*Aim of the task*
Word for word, copy out every line of the records, omitting each picture.

(Data in this exercise begins)

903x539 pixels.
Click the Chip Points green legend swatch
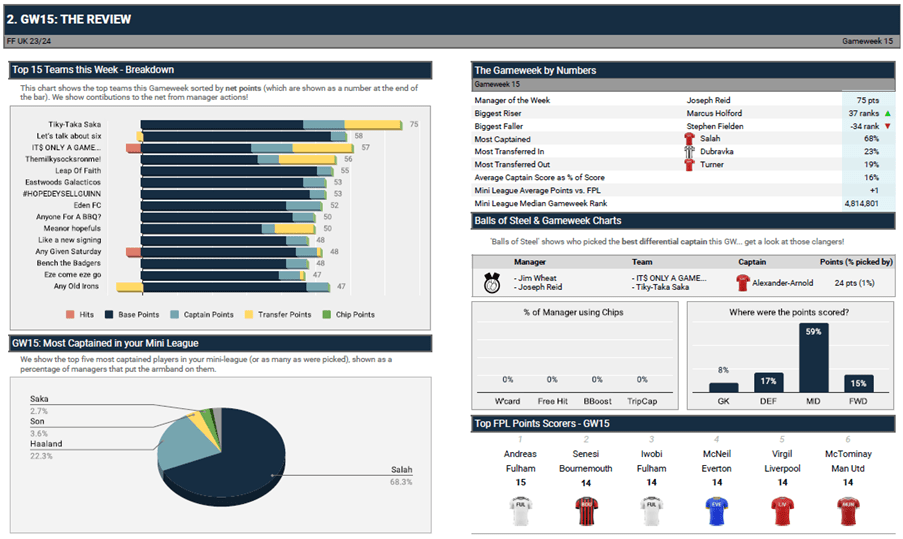pos(324,314)
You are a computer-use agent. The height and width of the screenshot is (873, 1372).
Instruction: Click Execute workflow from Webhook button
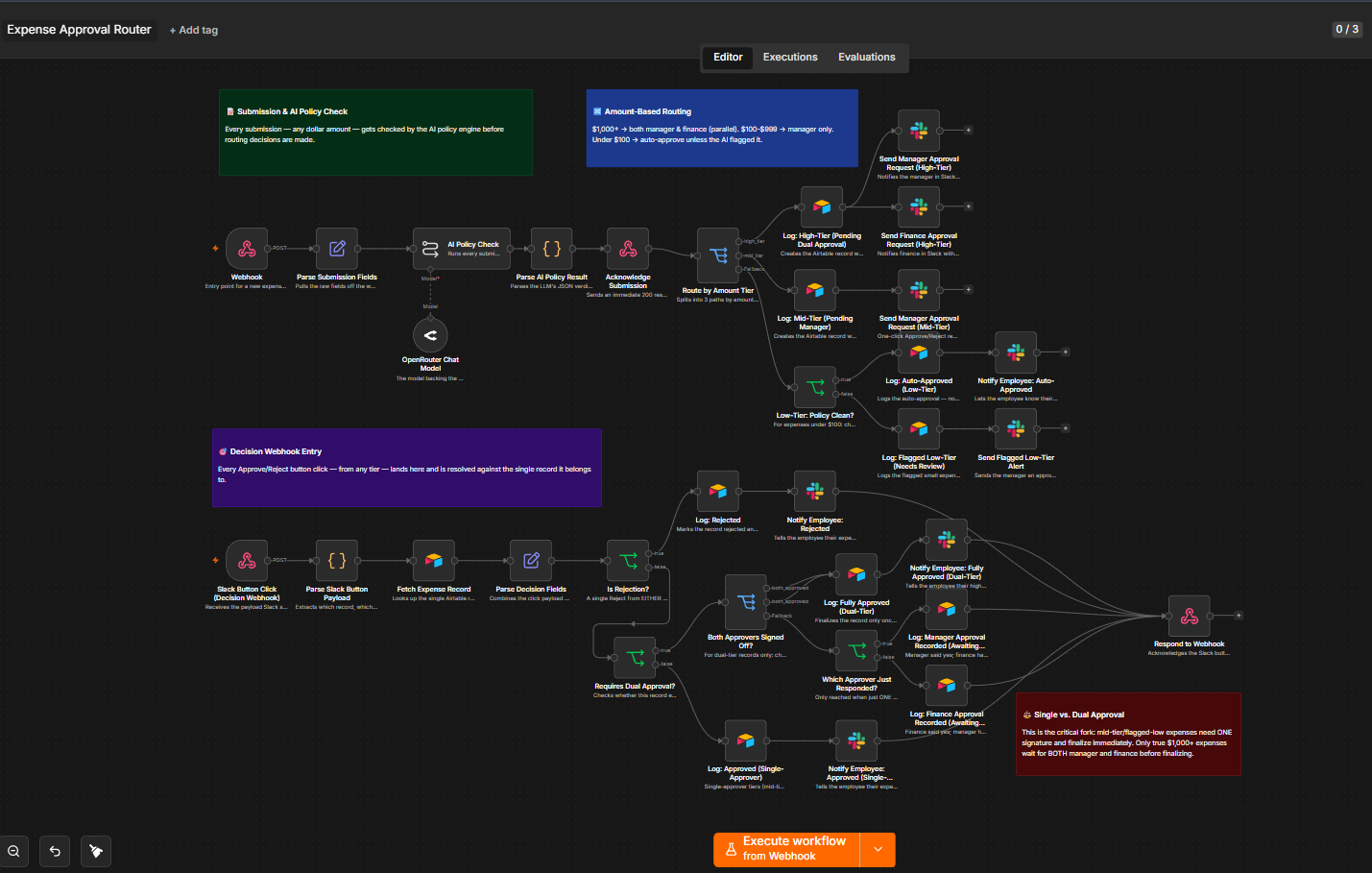[x=787, y=849]
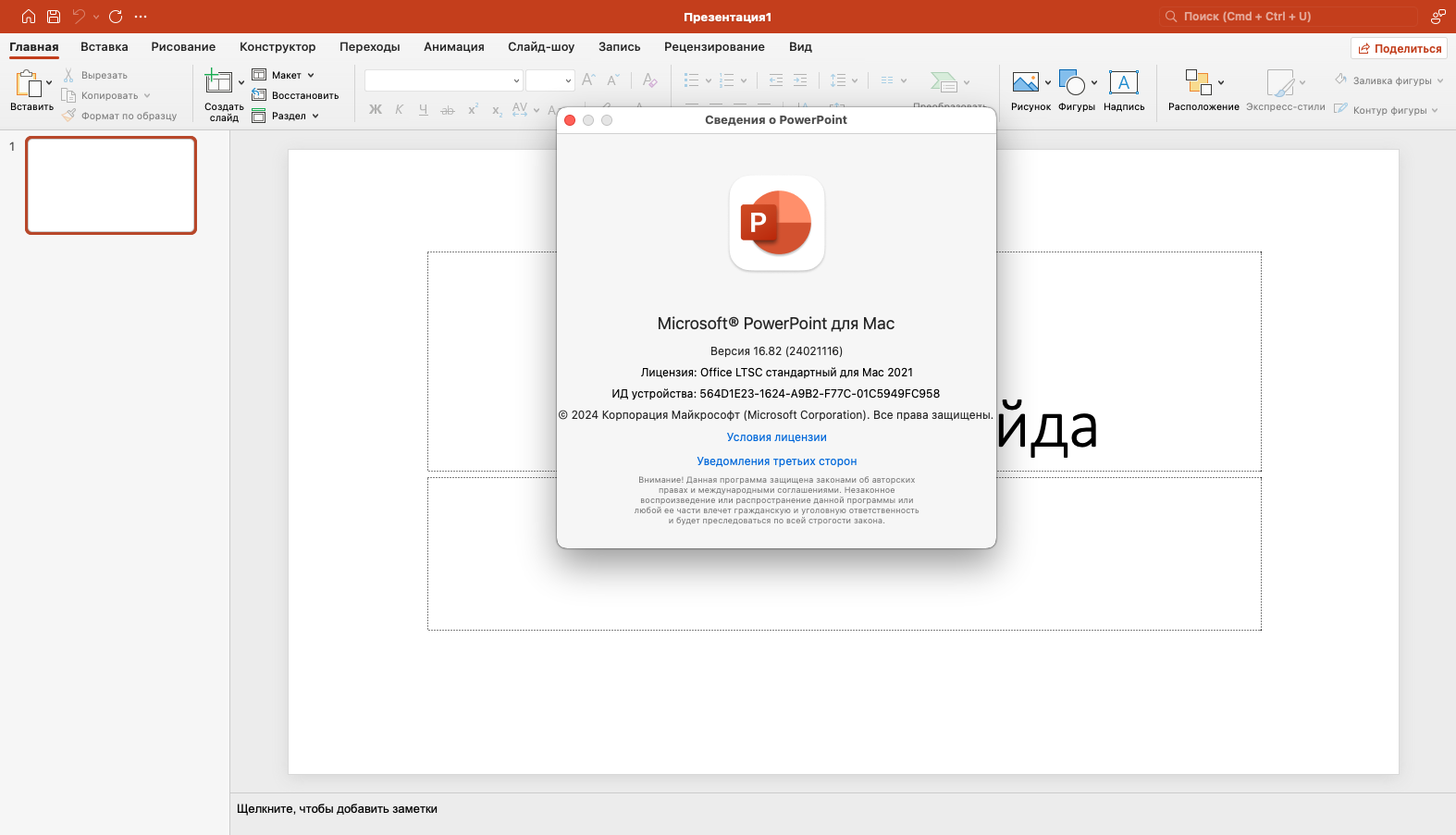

(Data in this exercise ends)

*Response*
903x539 pixels.
Click the Chip Points green legend swatch
pos(324,314)
You are a computer-use agent. The height and width of the screenshot is (873, 1372).
Instruction: Click Execute workflow from Webhook button
[x=787, y=849]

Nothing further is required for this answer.